Echoing the Bush administration’s rationale for warrantless wiretapping, the Justice Department argues that time lost justifying a search warrant can mean dangerous delays. Several judges around the country have disagreed. Citing officials’ failure to show probable cause, they have denied government requests for cell phone tracking. According to EFF, a New York magistrate revealed that “the Justice Department had routinely been using a baseless legal argument to get secret authorizations from a number of courts, probably for many years.”

“Justice Department officials countered that courts around the country have granted many such orders in the past without requiring probable cause,” the Oct. 28 Washington Post reported.

Real-time tracking technology also opens disturbing entrepreneurial opportunities. Anyone who provides their kids, spouse or employees with a software-readied cell phone can secretly monitor them on the web.
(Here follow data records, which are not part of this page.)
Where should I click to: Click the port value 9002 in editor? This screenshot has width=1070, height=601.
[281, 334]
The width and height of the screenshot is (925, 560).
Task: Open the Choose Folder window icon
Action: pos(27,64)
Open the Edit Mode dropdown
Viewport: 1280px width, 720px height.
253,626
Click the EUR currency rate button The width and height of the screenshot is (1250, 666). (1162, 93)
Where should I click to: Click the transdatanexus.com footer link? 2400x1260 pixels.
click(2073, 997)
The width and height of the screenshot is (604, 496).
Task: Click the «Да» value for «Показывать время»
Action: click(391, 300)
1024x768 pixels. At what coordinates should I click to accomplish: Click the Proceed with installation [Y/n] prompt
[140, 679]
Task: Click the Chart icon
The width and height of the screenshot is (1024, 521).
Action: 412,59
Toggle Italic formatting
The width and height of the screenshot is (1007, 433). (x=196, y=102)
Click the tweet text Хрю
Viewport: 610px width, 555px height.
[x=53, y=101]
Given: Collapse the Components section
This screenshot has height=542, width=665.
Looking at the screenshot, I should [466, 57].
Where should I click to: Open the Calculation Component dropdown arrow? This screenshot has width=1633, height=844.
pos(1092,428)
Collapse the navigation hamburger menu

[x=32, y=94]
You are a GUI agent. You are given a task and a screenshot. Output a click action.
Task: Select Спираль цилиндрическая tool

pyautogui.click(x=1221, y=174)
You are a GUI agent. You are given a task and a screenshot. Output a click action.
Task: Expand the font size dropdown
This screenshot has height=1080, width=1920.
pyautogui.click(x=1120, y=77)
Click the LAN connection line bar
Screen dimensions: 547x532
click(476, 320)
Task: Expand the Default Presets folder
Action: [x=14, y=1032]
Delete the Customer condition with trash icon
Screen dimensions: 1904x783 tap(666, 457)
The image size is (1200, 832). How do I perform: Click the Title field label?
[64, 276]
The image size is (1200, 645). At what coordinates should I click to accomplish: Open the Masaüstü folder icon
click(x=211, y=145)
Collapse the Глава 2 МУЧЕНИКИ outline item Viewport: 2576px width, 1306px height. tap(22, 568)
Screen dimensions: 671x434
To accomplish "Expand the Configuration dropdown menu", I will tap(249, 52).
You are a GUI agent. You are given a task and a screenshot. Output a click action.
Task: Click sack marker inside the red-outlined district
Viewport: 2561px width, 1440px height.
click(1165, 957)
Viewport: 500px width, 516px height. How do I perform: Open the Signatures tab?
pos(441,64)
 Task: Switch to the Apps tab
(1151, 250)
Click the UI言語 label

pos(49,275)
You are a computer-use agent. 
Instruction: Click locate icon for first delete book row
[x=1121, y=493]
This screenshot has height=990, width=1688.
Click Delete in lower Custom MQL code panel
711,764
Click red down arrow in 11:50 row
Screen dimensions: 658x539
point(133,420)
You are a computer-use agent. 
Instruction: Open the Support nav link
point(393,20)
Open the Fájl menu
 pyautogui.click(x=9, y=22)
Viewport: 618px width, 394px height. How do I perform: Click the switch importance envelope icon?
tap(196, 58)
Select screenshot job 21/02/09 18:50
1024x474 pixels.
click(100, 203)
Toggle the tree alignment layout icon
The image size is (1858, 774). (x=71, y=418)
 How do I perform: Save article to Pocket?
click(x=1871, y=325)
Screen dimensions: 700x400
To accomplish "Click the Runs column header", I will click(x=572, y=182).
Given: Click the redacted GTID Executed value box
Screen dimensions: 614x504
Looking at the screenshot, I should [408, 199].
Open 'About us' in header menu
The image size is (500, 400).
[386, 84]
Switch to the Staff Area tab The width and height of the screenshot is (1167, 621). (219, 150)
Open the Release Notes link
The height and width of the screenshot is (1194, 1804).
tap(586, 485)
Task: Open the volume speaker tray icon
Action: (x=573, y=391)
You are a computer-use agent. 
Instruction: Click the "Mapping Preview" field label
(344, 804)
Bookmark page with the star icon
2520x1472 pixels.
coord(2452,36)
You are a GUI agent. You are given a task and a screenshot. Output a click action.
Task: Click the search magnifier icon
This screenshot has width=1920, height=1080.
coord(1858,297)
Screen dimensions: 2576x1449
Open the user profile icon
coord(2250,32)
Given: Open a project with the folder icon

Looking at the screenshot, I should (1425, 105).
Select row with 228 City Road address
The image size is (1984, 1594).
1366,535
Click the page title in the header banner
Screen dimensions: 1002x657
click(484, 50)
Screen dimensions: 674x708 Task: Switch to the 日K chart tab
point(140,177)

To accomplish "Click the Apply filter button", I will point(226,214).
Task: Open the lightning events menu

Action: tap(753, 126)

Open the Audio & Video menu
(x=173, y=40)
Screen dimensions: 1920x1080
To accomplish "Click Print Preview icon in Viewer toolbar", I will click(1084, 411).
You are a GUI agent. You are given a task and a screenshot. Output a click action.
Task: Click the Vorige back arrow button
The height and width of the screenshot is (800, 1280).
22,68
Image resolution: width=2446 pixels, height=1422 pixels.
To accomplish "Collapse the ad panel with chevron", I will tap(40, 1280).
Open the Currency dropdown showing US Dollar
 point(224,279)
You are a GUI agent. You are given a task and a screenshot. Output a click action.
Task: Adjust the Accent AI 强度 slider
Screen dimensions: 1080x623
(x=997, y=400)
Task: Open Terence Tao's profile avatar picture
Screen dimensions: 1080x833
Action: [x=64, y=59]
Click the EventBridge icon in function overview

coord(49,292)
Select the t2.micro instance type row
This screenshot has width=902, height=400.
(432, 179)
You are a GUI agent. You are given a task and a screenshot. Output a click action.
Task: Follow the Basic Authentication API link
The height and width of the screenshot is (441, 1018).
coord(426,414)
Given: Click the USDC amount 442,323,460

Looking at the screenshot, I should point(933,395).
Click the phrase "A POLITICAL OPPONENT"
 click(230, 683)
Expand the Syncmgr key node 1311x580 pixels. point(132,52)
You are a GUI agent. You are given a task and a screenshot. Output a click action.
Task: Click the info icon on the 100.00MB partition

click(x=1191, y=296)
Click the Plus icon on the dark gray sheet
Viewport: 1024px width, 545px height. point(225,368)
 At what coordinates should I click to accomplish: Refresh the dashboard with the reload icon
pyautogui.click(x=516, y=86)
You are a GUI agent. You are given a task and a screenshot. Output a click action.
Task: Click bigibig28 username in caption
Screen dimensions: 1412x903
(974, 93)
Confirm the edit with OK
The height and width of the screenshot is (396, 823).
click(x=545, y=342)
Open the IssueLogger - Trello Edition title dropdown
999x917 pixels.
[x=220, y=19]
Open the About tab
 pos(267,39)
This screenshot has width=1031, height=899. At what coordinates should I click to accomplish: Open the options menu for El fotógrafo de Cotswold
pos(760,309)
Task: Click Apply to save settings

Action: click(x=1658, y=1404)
Wherify.com “locates loved ones within feet/meters in about a minute,” and allows subscribers to “view location on both street and aerial mapping, to include date/time stamp, lat/long and block address” and “set breadcrumb schedule for periodic locates.” Another Internet business promises to sell you the calling records for any phone number you provide. (Note to readers: If you have Karl Rove’s number, I’ll cough up the $100 fee to get a look.)

But as far as invasiveness goes, the ability of the government to secretly track and find you anywhere, anytime, ranks right up with a pelvic exam in Times Square.

Terry J. Allen, an In These Times senior editor, has written the magazine's monthly investigative health and science column since 2006.